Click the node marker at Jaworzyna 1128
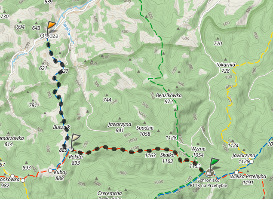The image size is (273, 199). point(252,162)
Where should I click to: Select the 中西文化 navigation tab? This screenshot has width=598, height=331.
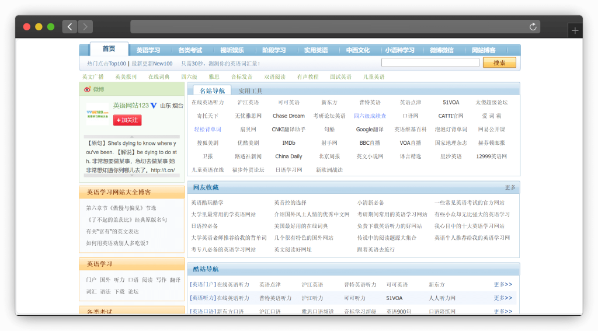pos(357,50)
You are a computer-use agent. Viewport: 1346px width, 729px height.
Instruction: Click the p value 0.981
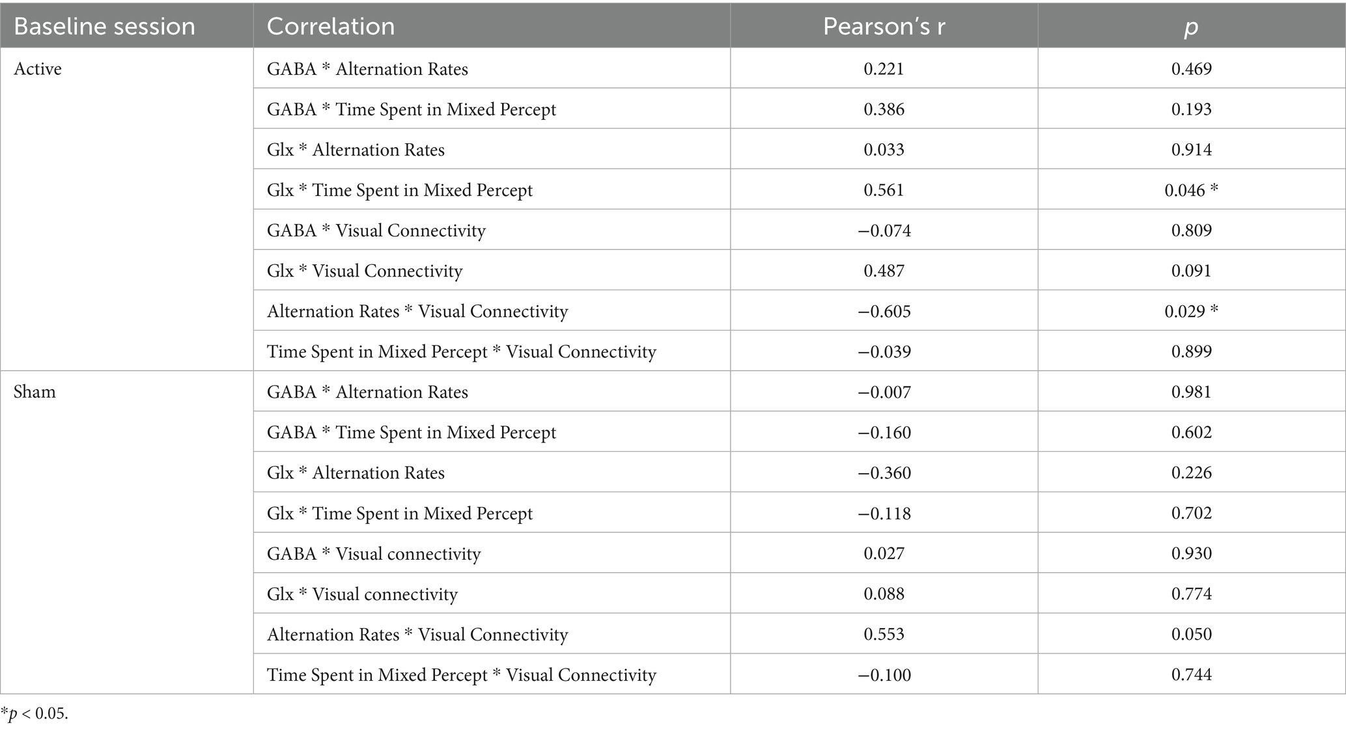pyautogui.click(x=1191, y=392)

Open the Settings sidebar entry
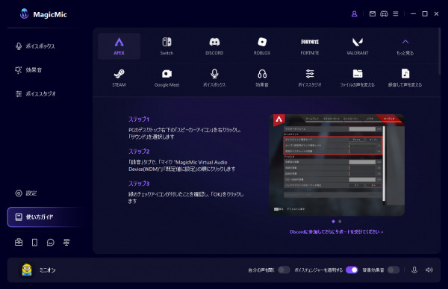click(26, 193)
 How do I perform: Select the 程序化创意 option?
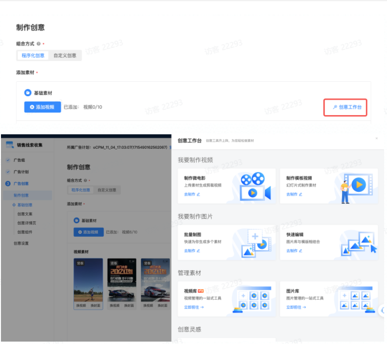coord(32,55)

---

» **EXERCISE GOAL**: Your copy should begin at the line containing "Open the Settings sidebar entry" and end at the last line of the data above, matching each line exactly and holding no pictures.

» **ANSWER TO THIS EXERCISE**:
Open the Settings sidebar entry
click(26, 193)
 How do I perform: Select the 程序化创意 option?
coord(32,55)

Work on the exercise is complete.